Mereka lebih dekat dengan Rasulullah SAW dari pada sahabat lain. Hadis hadis
yang diterimanya,seperti telah dikatakan, banyak yang berkaitan dengan soal
soal keluarga dan pergaulan suami istri.
3)
Para sahabat
yang selalu dekat dengan Rasulullah SAW dan juga menuliskan hadis hadis yang
diterimanya, seperti Abdullah bin Al As.
4)
Sahabat yang
tidak lama Rasulullah SAW tetapi banyak
bertanya kepada para sahabat lain dengan sungguh sungguh, seperti Abu Hurairah.
5)
Para sahabat
yang secara sungguh sungguh mengikuti majlis Rasulullah SAW dan banyak bertanya kepada sahabat lain dan
dari sudut usia, mereka hidup lebih lama dari wafatnya Rasulullah SAW seperti Abdullah bin Amr, Anas bi Malik dan
Abdullah bin Abbas.
·
MENGHAFAL DAN
MENULIS HADIS
a.
Menghafal Hadis
Untuk
memelihara kemurnian dan mencapai kemaslahatan Al-Quran dan hadis sebagai dua
sumber ajaran Islam, Rasulullah SAW menggunakan jalan yang berbeda.
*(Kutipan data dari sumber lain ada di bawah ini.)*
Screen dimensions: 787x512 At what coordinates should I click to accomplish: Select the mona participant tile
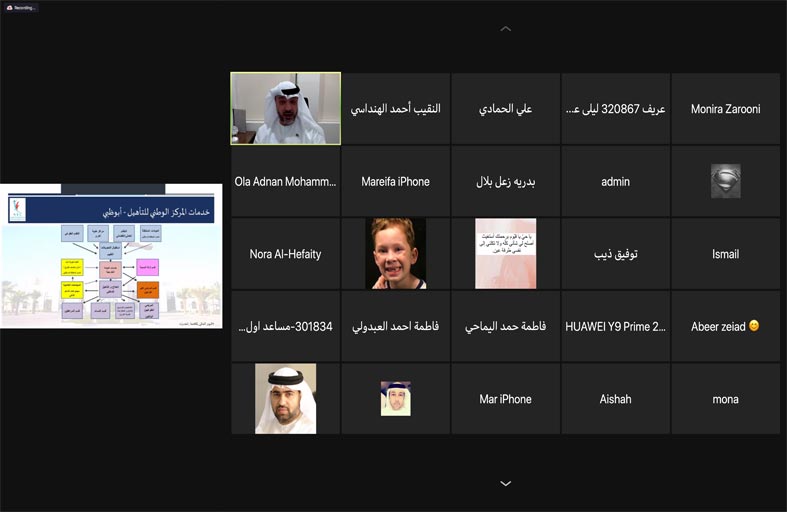725,399
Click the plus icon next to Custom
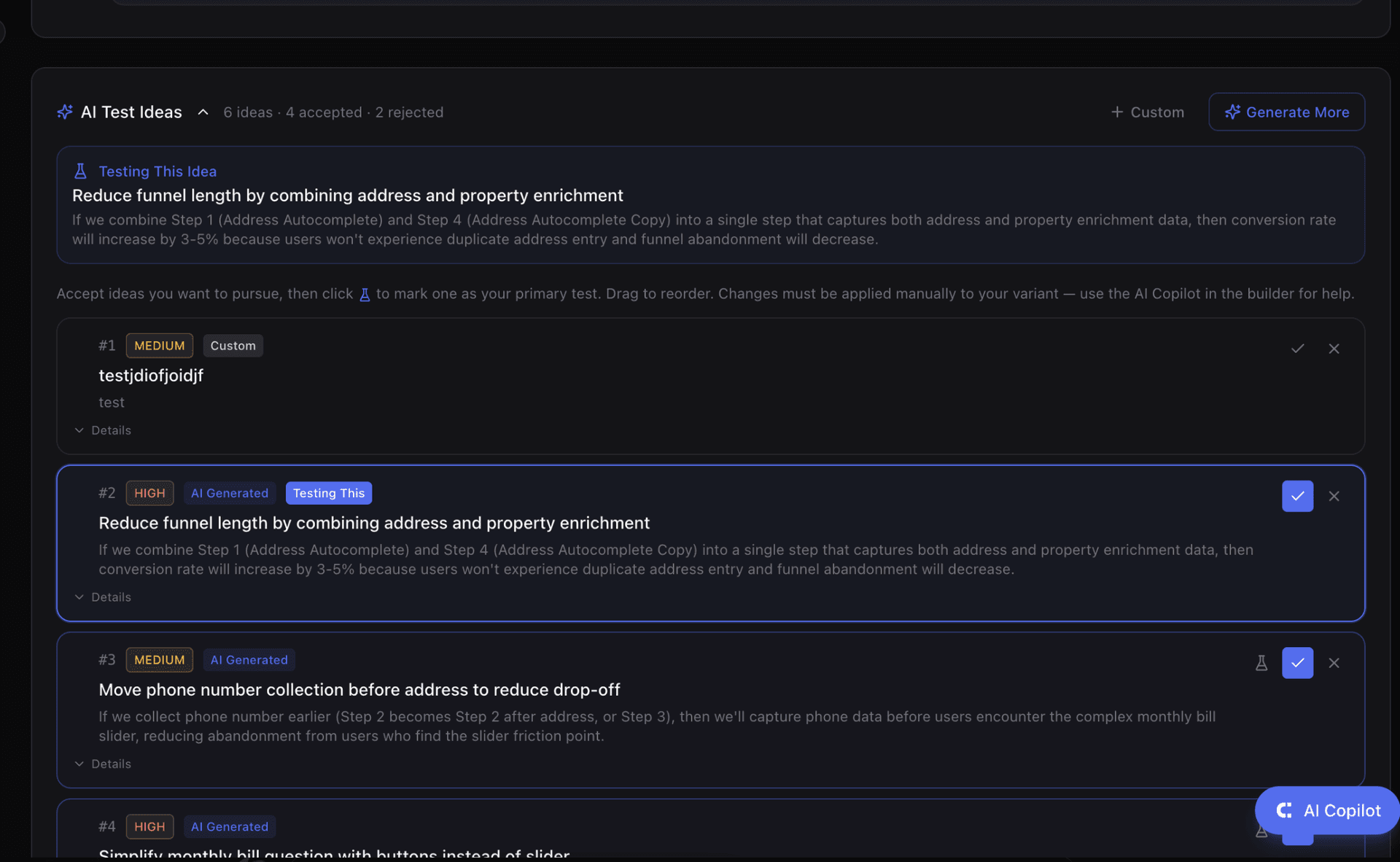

Terhadap
Al-Quran beliau menginstruksikan kepada sahabatnya supaya menulis dan
menghafalnya. Sedangkan terhadap hadis, beliau menyuruh mereka menghafal dan
melarang menulisnya secara resmi. Dalam hal ini beliau bersabda :
“Apa saja
yang kalian tulis apa saja dariku selain Al-Quran, hendaklah dihapus. Ceritakan
saja yang diterima dariku. Barang siapa yang berdusta atas namaku dengan
sengaja, hendaknya mereka menempati tempat duduk di neraka.” (HR. Muslim
dan Abu Said Al Khuzri)
Maka para
sahabat berusaha menghafal hadis yang diterima dari Rasulullah SAW dengan sungguh sungguh. Mereka sangat takut
dengan ancaman Rasulullah SAW sehingga
berusaha agar tidak melakukan kekeliruan terhadap yang diterimanya.
Ada dorongan
kuat yang cukup memberikan motivasi kepada para sahabat dalam kegiatan
menghafal hadis ini, yaitu :
1)
Kegiatan
menghafal merupaka budaya bangsa Arab yang telah diwarisi sejak masa pra Islam
dan mereka terkenal kuat hafalannya.
2)
Rasulullah
SAW telah banyak memberikan spirit
melalui doa doanya.
3)
Seringkali
beliau menjanjikan kebaikan akhirat bagi mereka yang menghafal hadis dan
menyampaikannya kepada orang lain.
b.
Menulis Hadis
Sekalipun ada larangan Rasulullah SAW untuk menulis hadis seperti disebutkan dalam
hadis Abu Said Al Khuzri di atas, ternyata ada sejumlah sahabat yang memiliki
catatan catatan hadis. Di antara mereka adalah:
1)
Abdullah bin
Amr bin Al As. Ia memilii catan hadis yang menurut pengakuannya dibenarkan
Rasulullah SAW sehingga dinamakan As
Sahihah As Sadiqah . Menurut suatu riwayat diceritakan bahwa orang orang
Quraisy mengeritik sikap Abdullah bin Amr yang selalu menulis apa apa yang
datang dari Rasulullah SAW. Mereka berkata : “Engkau menuliskan apa saja yang
dating dari Rasulullah SAW, padahal Rasulullah SAW itu manusia yang bisa saja bicara dalam
keadaan marah”. Kritikan ini disampaikannya kepada Rasulullah SAW , maka Rasulullah SAW bersabda:
اكتب فو اللذى نفسى بيده ما خرج منه الا حق
“ Tulislah! Demi Dzat yang diriku berada
ditanganNya tidak ada yang keluar darinya, kecuali benar.” ( HR. Bukhari)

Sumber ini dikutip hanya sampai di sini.